Text:
────────────────────

Exhibition Essays

Role. Play

October 2009

Requiem for set

Rachel O’Neill

A set can be an evocative grouping:

‘a poem, a shoe, a bit of sand, a room,
a leap, a lap of sea, a mackerel, a worm’

This set could reflect a scale of tangibility. This set could show what is perceptible at a certain moment in time. This set could reveal a magnetism of skills, practical and abstract, minimal and expansive.

Each artist in this exhibition advocates a set of aesthetic intentions and sensibilities, and visualizes an alternative set of intentions and sensibilities. The artists do not assume that the alternative is opposite rather that the alternative harbours a framework visually defined by its unique labour in time.

We are privy to the labour of the artworks by consenting to look at them. We enter the contract of the alternative, a contract that binds our attention to a range of temporal assertions located across traditions, topical preoccupations, and the urgent architecture of the future. The artworks here are intent on evoking new options for what it might mean to become apprentices to time, to become skilful temporal beings.

Requiem is understood as a mass for the dead, derived from requies/rest and quies/quiet. The works in this show suggest that to up-skill as temporal beings entails the invention of alternative kinds of rest and quiet; a breath under breathing; a thought under thought; a feeling under feeling; a body under the body.

Such an approach aims to declare our accomplishments or failures to live in the world, to look at the world - singularly and generally, perceptively and inattentively, sometimes within parameters of shame and dignity.

Such an approach might involve the invention of a ship, bearing architecture of mutiny; the acceptance that bricks are heavy, and that bricks are habitation and memory; that sensitivity to tangibilities of body mind and emotion can provide quiet and give rest to exhausted aesthetic probabilities, those puffed and moderating meanings. The alternative to memory could still be memory: quietly evocatively grouping, coming to rest in set after set.

────────────────────

Given material:
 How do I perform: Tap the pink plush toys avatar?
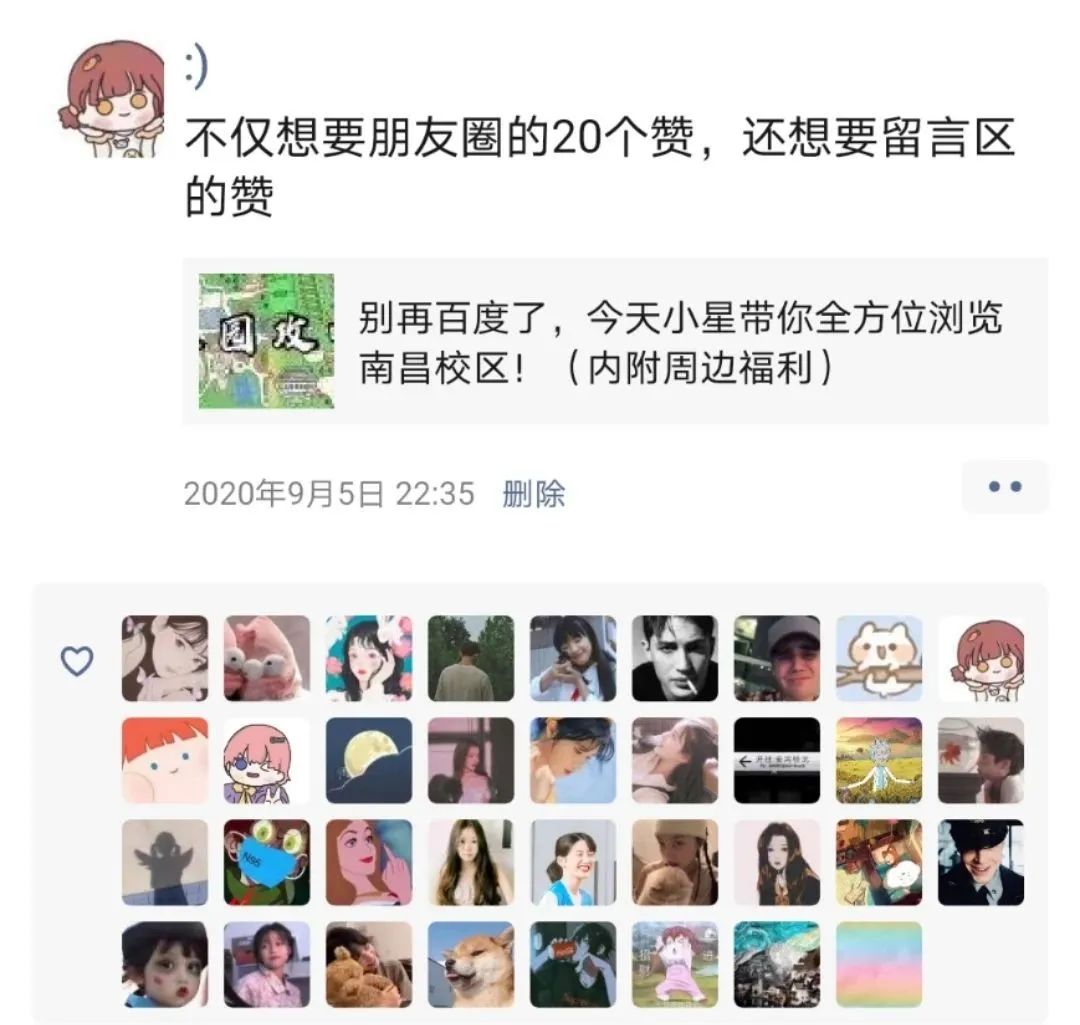pyautogui.click(x=267, y=659)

────────────────────

Reproduce word for word the passage of the requiem essay that begins with the words containing "Such an approach might" and ends with "set after set.". You can set the listing aside; it isn't used here.

Such an approach might involve the invention of a ship, bearing architecture of mutiny; the acceptance that bricks are heavy, and that bricks are habitation and memory; that sensitivity to tangibilities of body mind and emotion can provide quiet and give rest to exhausted aesthetic probabilities, those puffed and moderating meanings. The alternative to memory could still be memory: quietly evocatively grouping, coming to rest in set after set.